The relationships between the relative permeability and the magnetic flux density and frequency in NOES have rarely been reported in the literature. The results from this study show that, when the frequency is fixed, the relative permeability first slightly increases with the flux density as a cubic polynomial function when the flux density is low; it then rapidly drops when the flux density is high. When the flux density is fixed, the relative permeability generally decreases with the frequency also according to a cubic polynomial function. It is noted that these functions apply to all the samples regardless of the processing states, i.e., deformed, recovered, or recrystallized. Again, the coefficients of these polynomials do not possess physical meaning.
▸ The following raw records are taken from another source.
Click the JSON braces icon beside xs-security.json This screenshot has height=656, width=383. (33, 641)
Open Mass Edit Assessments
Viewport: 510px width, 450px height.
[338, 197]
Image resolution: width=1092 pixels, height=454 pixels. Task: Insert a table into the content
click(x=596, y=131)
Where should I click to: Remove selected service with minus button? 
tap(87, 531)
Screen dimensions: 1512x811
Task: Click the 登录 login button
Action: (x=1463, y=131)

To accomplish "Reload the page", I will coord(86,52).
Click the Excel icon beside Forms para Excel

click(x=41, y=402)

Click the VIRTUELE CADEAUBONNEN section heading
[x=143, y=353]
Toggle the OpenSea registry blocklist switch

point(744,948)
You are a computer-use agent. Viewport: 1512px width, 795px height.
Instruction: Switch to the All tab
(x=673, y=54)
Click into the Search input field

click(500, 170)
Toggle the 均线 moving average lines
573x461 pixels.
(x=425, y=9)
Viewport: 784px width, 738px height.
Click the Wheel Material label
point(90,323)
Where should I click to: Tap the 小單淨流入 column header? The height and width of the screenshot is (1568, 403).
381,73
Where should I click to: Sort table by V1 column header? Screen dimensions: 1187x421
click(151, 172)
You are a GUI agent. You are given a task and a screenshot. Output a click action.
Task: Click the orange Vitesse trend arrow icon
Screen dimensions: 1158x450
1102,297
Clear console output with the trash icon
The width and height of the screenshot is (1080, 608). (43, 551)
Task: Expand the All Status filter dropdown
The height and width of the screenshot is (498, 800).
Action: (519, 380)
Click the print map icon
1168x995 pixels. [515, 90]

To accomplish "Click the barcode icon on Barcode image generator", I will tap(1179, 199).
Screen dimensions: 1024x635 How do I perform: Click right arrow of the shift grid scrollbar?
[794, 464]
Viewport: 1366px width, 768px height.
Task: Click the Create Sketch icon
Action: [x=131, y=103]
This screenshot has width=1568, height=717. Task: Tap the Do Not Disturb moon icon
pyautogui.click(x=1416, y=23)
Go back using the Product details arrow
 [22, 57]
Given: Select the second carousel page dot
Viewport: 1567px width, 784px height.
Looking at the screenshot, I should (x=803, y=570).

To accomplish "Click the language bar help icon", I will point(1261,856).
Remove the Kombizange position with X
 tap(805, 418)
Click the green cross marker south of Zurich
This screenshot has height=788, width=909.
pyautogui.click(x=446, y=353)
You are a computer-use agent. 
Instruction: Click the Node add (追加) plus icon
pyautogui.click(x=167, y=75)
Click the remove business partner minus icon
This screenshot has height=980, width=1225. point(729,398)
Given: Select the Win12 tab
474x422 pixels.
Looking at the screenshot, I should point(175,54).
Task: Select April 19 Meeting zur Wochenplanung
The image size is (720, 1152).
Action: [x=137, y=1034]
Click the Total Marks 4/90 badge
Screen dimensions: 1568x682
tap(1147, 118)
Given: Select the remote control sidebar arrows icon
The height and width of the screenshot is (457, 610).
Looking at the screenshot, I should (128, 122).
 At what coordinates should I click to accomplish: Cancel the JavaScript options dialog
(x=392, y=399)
However, these functions are simple to use for the evaluation of magnetic properties of the electrical steel under different magnetization conditions.

Conclusion

A semi-processed, low-silicon non-oriented electrical steel was temper-rolled and annealed at different temperatures (with a fixed time of 2 h) and times (with a fixed temperature of 800°C). The magnetic properties in both the RD and the TD were measured using the Epstein frame method, and the anisotropies in both core loss and relative permeability were evaluated, which were compared to the grain size and anisotropy factor obtained from microstructure and texture analysis. The findings are summarized as follows:

  1. (1)

    The optimal annealing condition for the temper-rolled steel was found to be 800–825°C for 2–4 h, which give rise to the lowest core loss, very high relative permeability, and small anisotropy in both core loss and relative permeability.

  2. (2)

    Temper rolling not only increases the core loss and reduces the relative permeability, but also reverses the anisotropy direction in core loss, i.e., makes the core loss higher in RD than in the TD, which is opposite to that after annealing; temper rolling reduces the anisotropy in relative permeability between the RD and the TD to almost 0.

  3. (3)

    The core loss follows quadratic polynomial functions with respect to both the magnetic flux density (when the frequency is fixed) and frequency (when the magnetic flux density is fixed); this relationship applies to the NOES regardless of the processing state, i.e., deformed, recovered, or recrystallized.

  4. (4)

    The relative permeability follows cubic polynomial functions with respect to both the magnetic flux density (when the frequency is fixed) and frequency (when the magnetic flux density is fixed), again regardless of the processing state of the material.

  5. (5)

    The core loss generally follows a similar trend to the anisotropy factor, i.e., a higher anisotropy factor leads to a higher core loss, while the relative permeability generally does not correspond to the anisotropy factor; the optimal grain size (where the lowest core loss is obtained) is 165 μm, which is obtained after annealing at 800°C for 2 h.

  6. (6)

    The anisotropy in magnetic properties (core loss and relative permeability) between the RD and the TD cannot be accounted for by the anisotropy factors calculated in these directions from the texture data, even after the material has been fully recrystallized (macro-scale residual stresses have been released); micro-scale residual stress in the material might have played a role in determining the anisotropy.